Personal information
- Full name: George Alexander Barton
- Born: 23 August 1934 Tawonga, Victoria
- Died: 5 May 1977 (aged 42)
- Original teams: Tawonga, Myrtleford
- Height: 178 cm (5 ft 10 in)
- Weight: 83 kg (183 lb)

Playing career^{1}
- Years: Club / Games (Goals)
- 1949-53: Tawonga / ? (?)
- 1954-55: Myrtleford / ? (21)
- 1956: Hawthorn / 9 (0)
- ^{1} Playing statistics correct to the end of 1956.

= George Barton (footballer) =

Australian rules footballer

George Alexander Barton (23 August 1934 - 5 May 1977) was an Australian rules footballer who played with Hawthorn in the Victorian Football League (VFL).

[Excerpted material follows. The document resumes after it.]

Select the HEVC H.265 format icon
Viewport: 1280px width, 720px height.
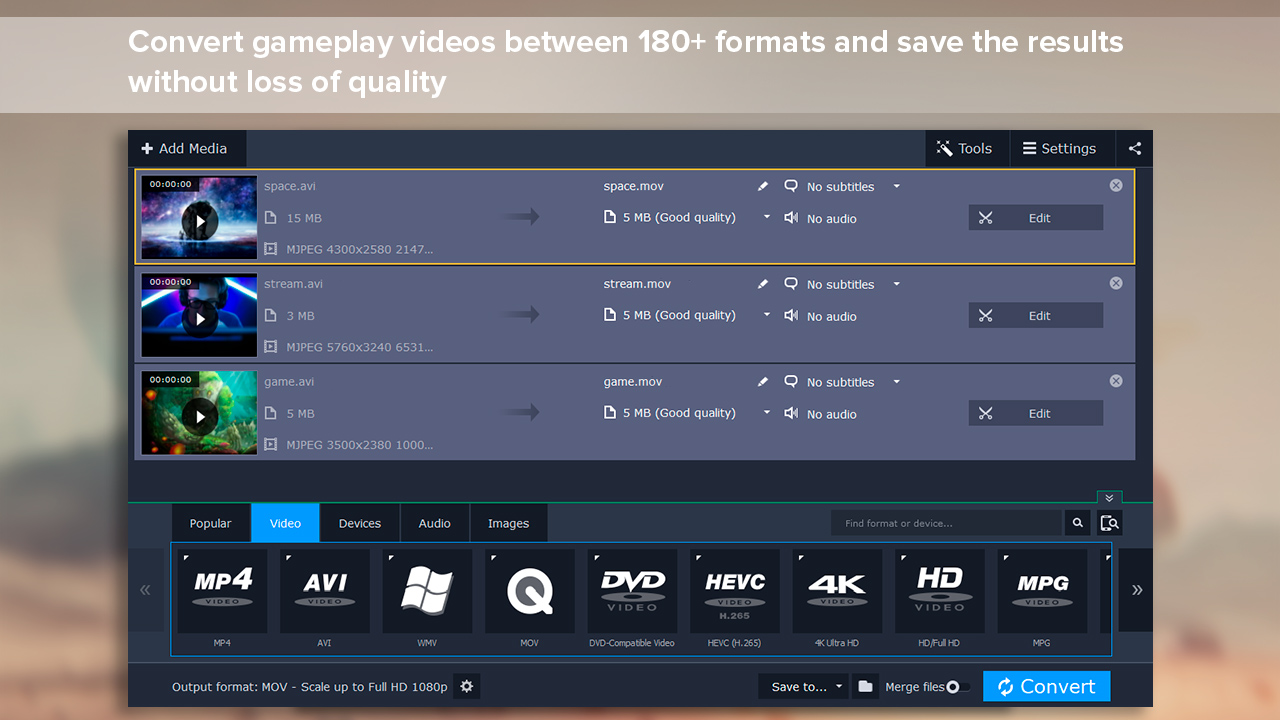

Barton was born in Tawonga and was the brother of Colin Barton, who played with Geelong Football Club and Bill Barton who played with North Melbourne Football Club. George Barton started playing senior football for Tawonga in the Yackandandah & District Football League at 14 in 1949. Barton was then recruited by Myrtleford in the Ovens & Murray Football League in 1954.

After two season with Myrtleford, Hawthorn recruited Barton and he was included on their 1956 playing list. Barton made his senior VFL debut in round seven, 1956 against Fitzroy at Glenferrie Oval at 21 years of age. Barton was named as Hawthorn's best player in Hawthorn's 1956 round eight clash against Carlton and Barton's second VFL match.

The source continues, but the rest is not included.